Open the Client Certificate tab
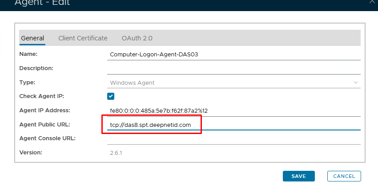This screenshot has width=378, height=193. pyautogui.click(x=83, y=38)
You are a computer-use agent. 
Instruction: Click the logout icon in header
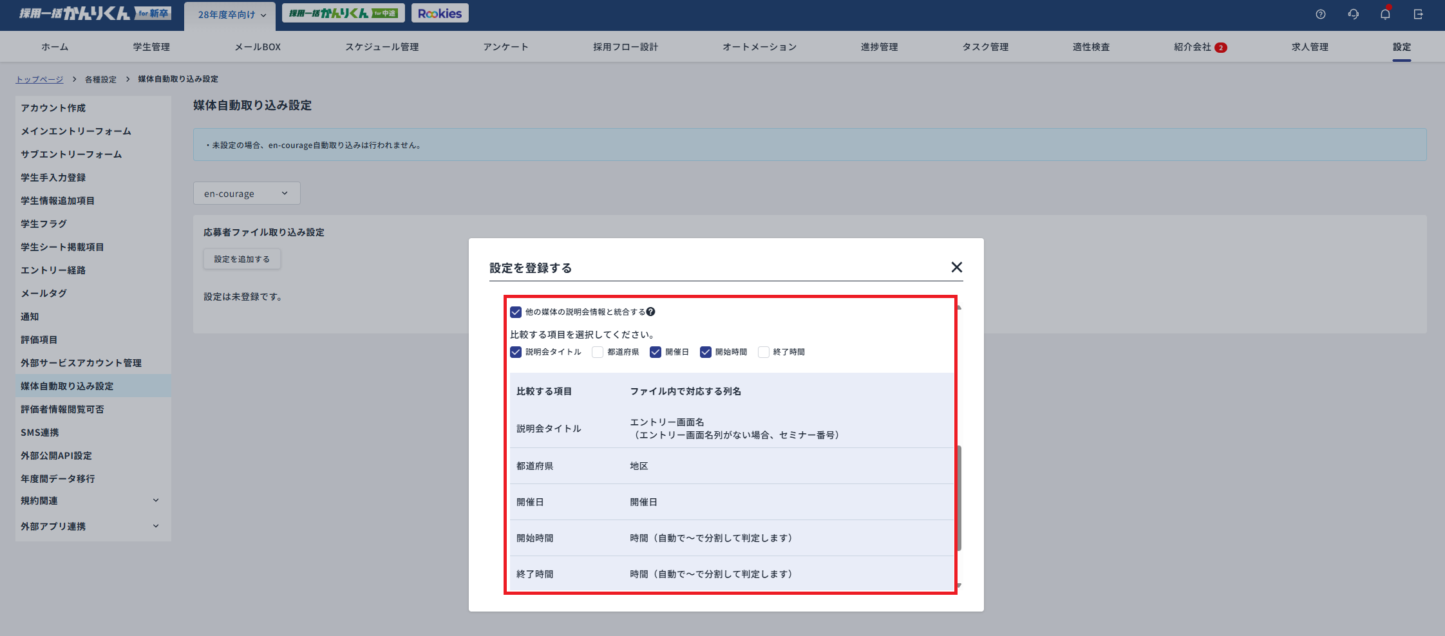coord(1418,14)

- - -

*Problem to solve*
Repeat the data exactly, excluding the pictures.

*Written answer*
Open the Client Certificate tab
This screenshot has width=378, height=193. pyautogui.click(x=83, y=38)
You are a computer-use agent. 
Instruction: Click the logout icon in header
coord(1418,14)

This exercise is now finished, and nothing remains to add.